[Stored data entries]
::::

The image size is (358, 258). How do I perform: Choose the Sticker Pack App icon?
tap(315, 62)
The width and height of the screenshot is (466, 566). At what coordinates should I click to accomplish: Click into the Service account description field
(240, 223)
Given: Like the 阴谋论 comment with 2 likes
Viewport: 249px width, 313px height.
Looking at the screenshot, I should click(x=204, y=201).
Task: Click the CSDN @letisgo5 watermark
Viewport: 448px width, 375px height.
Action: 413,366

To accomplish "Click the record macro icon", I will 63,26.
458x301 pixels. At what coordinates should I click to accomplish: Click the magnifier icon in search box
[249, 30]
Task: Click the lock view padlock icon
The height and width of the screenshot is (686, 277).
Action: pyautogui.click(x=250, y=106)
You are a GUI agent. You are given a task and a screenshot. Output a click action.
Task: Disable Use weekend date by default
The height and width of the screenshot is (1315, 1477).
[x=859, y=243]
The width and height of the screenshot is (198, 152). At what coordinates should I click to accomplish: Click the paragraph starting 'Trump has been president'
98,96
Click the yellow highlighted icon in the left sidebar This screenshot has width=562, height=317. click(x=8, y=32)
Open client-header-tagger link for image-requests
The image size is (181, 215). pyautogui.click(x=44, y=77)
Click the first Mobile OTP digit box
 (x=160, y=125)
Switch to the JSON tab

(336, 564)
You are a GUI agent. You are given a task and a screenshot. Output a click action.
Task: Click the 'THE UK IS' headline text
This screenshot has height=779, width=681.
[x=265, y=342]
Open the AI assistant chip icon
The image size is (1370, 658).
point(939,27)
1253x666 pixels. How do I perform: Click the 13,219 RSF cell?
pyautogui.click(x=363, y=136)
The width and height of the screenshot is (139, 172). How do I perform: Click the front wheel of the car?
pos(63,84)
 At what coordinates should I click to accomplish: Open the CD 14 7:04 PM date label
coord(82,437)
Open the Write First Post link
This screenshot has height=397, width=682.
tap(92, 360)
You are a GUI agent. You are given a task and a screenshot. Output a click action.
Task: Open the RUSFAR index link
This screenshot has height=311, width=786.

::::

**TASK OBJECTIVE**
Rewrite the part of the listing that opens with the line containing "Task: Click the CSDN @letisgo5 watermark" and closes with the line containing "Click the yellow". Keep every line whole, but shift each coordinate in the answers up by 125.

**SOLUTION FOR THIS EXERCISE**
Task: Click the CSDN @letisgo5 watermark
Viewport: 448px width, 375px height.
Action: 538,491

To accomplish "Click the record macro icon", I will 188,151.
458x301 pixels. At what coordinates should I click to accomplish: Click the magnifier icon in search box
[374, 155]
Task: Click the lock view padlock icon
The height and width of the screenshot is (686, 277).
Action: pyautogui.click(x=375, y=231)
You are a GUI agent. You are given a task and a screenshot. Output a click action.
Task: Disable Use weekend date by default
The height and width of the screenshot is (1315, 1477).
[x=984, y=368]
The width and height of the screenshot is (198, 152). At what coordinates should I click to accomplish: Click the paragraph starting 'Trump has been president'
223,221
Click the yellow highlighted icon in the left sidebar This screenshot has width=562, height=317. click(x=133, y=157)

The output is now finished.